3- Semâvî Olmayan (Bâtıl) Dinlerde Günah:

Büyü gücü ilkelerinin hâkim olduğu sihrî dindarlıkta günah, “sihirle ilgili yöntem ve ilkelere hürmet göstermemek veya cemaatin düzenine karşı kusur işlemek” olarak görülüyordu. Böyle bir anlayışta, günahın objesinin sihir ve onun etrafında halkalanan külte kaydırılmış olduğu açıktır.



Dinin kaynağını ve bastırıcı otoritesini tabiatüstü rûhî güçlerde bulan spritüalist zihniyette ise günah, üstün dünyanın güçlerine karşı işlenmiş bir hatayı gösterir. Kültürel kaynakların efsanevî (mitolojik) olgular ve kahramanların oluşturduğu bu toplumlarda, zamanın periyodik olarak tekrarı münâsebetiyle günahtan arınma törenleri yapılmaktadır. Tabiatüstü spritüel güçlerin egemen olduğu bu inançlarda, bir “düşüş” fikri ve bu fikrin başlangıcında bir “ilk cennetlik durum” kavramı bulunmaktadır.

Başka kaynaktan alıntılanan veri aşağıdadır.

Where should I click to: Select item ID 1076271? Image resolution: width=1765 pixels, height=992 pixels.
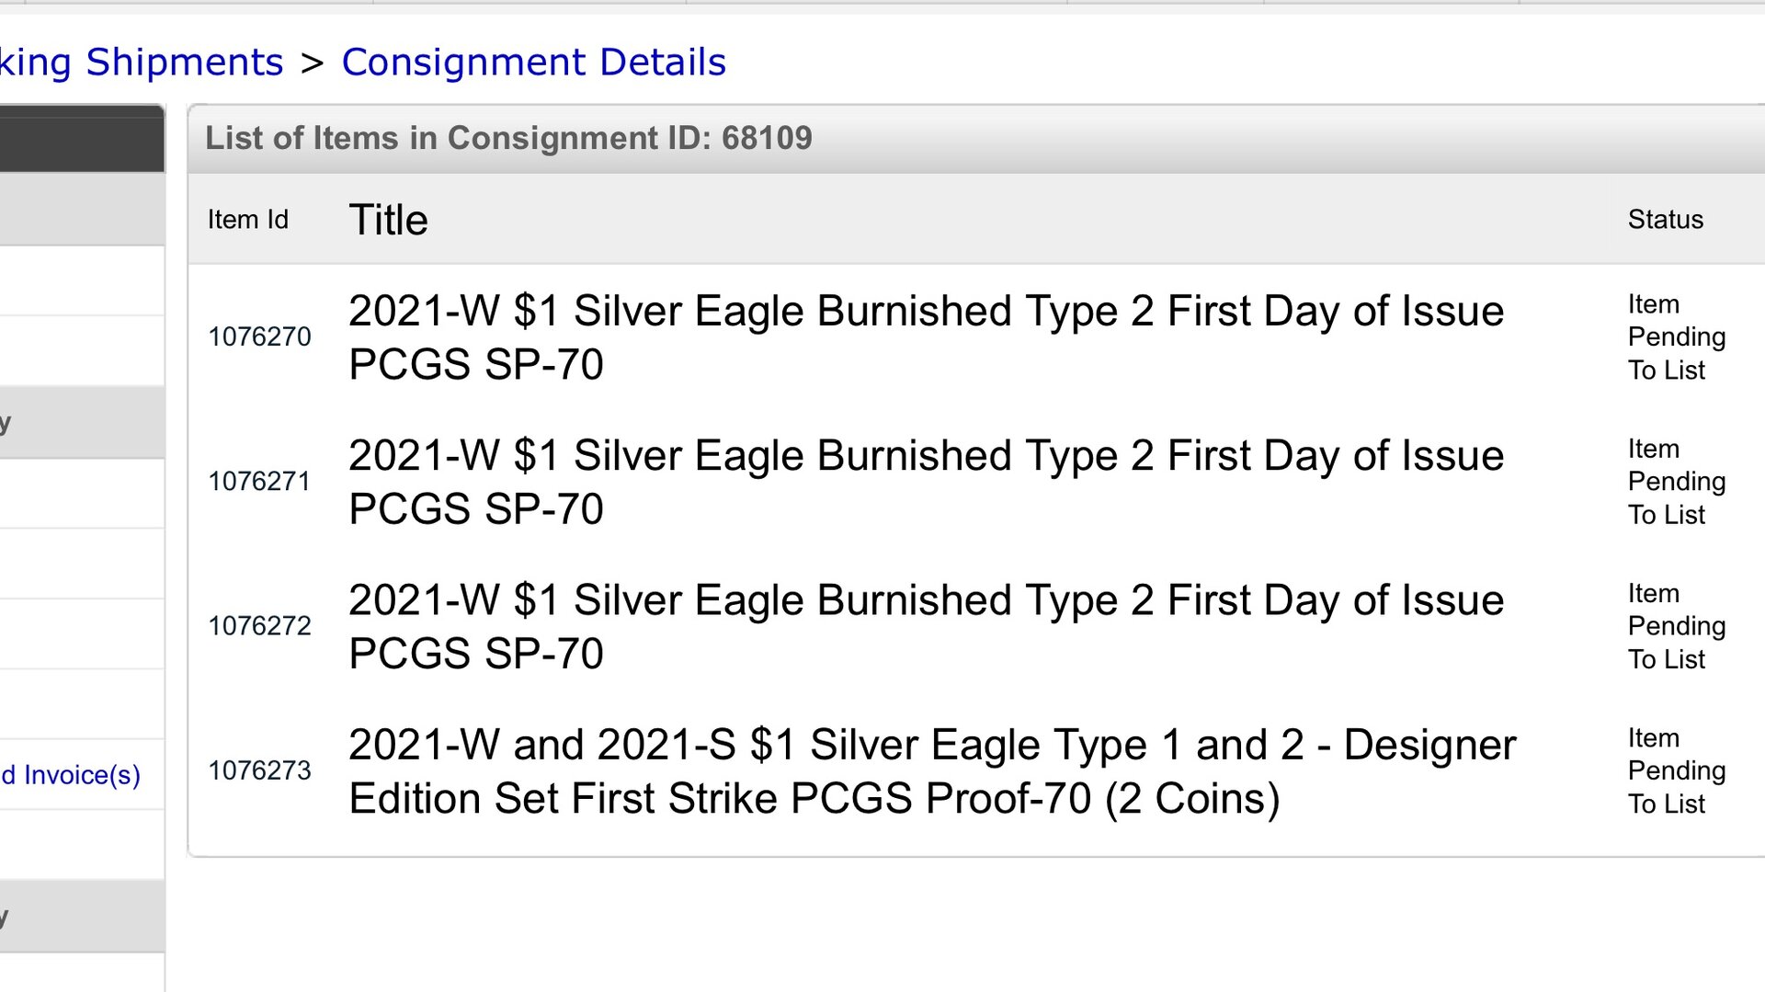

Politeist (çok tanrılı) dinlerde ise günah, birçok tanrıya karşı işlenmiş olduğu kabul edilen bir saldırıdır, bir ihlâldir. Bu kabullenişte günahın silinmesi için dinî bir keffâret talep edilir. Fakat bu anlayış, insan ile tanrılar arasındaki olumsuz ilişkiyi aşamamış, çok nâdir olarak beşerî tavırlara tesir eden ahlâkî şuur halinde şekillenebilmişti.